When kids reach a certain age, you also reach an entertainment hinterland – an in-between stage when everything really good is just that bit too old for them, but they’re also thoroughly fed up of children’s TV and its rat-eating billionaire gangster dinner ladies. Or maybe they’ve just given up on watching telly completely because they prefer to download YouTube directly into their brains.
So it’s easy to become separated and permanently distracted – parents sitting in pyjamas downstairs tweeting about Corrie, children upstairs constructing meta TikTok videos of them playing ping pong with a hoover. Then the teen years will happen, and your paths will only cross when you find a cereal bowl in their room with Cretaceous-era Weetabix in it, or you might see them for 10 minutes on their birthday as you hand over yet another gaming console. Maybe once or twice they might WhatsApp you a cat GIF, but otherwise, as that Tory tax-evading nugget Phil Collins once warbled, you’re living separate lives.
Happily, though, me and my almost 13-year-old son have found a way through this pre-adolescent cultural desert by binge-watching the American version of The Office together. It’s quickly become one of the greatest joys of my life – up there with drinking Martinis and inappropriately following Timothée Chalamet on Instagram.
While the original British Office was all snideness, staplers and Slough, its American incarnation is like putting on the softest corporate-branded fleece.
For some reason, it passed me by, so seeing it all for the first time is like finding a tenner in the bottom of your handbag. We rejoice in the daily doings of Dunder Mifflin, we worship at the twisted, beet-strewn altar of Dwight K Schrute, we wonder what the hell Creed is all about and, of course, we sing the theme tune over and over again.
Apart from the obvious brilliance of the characters, who are so fully rounded that each could have had a spin-off series of their own, there’s something very soothing about it. While the original British Office was all snideness, staplers and Slough, immersing yourself in its American incarnation is like putting on the softest corporate-branded fleece.

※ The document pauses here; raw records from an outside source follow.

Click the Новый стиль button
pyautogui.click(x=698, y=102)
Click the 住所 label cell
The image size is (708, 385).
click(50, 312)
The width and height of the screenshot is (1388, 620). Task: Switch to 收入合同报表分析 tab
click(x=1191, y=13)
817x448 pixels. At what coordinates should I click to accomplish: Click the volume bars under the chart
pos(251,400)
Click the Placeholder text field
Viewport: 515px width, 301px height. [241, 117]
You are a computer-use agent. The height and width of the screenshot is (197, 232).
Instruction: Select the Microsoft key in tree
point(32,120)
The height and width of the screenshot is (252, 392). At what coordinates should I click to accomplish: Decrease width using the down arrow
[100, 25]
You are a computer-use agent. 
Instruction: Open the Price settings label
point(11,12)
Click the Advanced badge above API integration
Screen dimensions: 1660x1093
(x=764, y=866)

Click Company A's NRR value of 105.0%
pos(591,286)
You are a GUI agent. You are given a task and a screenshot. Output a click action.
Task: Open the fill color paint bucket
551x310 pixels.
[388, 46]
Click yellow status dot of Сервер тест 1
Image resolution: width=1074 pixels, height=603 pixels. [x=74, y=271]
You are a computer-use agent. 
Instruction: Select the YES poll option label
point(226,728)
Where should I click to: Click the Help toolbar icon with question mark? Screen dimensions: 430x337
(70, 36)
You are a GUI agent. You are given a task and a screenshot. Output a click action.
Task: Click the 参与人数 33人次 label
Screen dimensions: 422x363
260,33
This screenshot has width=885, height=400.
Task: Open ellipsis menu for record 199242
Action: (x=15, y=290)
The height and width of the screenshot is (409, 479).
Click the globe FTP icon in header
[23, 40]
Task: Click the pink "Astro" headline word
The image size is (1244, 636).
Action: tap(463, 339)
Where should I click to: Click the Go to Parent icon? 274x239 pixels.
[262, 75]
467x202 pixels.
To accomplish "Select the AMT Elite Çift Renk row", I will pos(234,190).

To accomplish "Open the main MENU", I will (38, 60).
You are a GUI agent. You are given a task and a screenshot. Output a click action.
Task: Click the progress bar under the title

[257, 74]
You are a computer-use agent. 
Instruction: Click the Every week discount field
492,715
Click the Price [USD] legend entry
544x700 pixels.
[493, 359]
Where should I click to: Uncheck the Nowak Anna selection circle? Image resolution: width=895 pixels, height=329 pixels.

Steve Carell takes David Brent and creates the very special small time idiot that is Michael Scott – all the awfulness is still there, but he has a heart even when he’s running over his staff in the car park and his antics never make you want to leave the room. And then, of course, there’s the Jim and Pam storyline, a thing of fragile beauty. Even though my son refuses to talk to me about girls, we are thoroughly invested in their romance.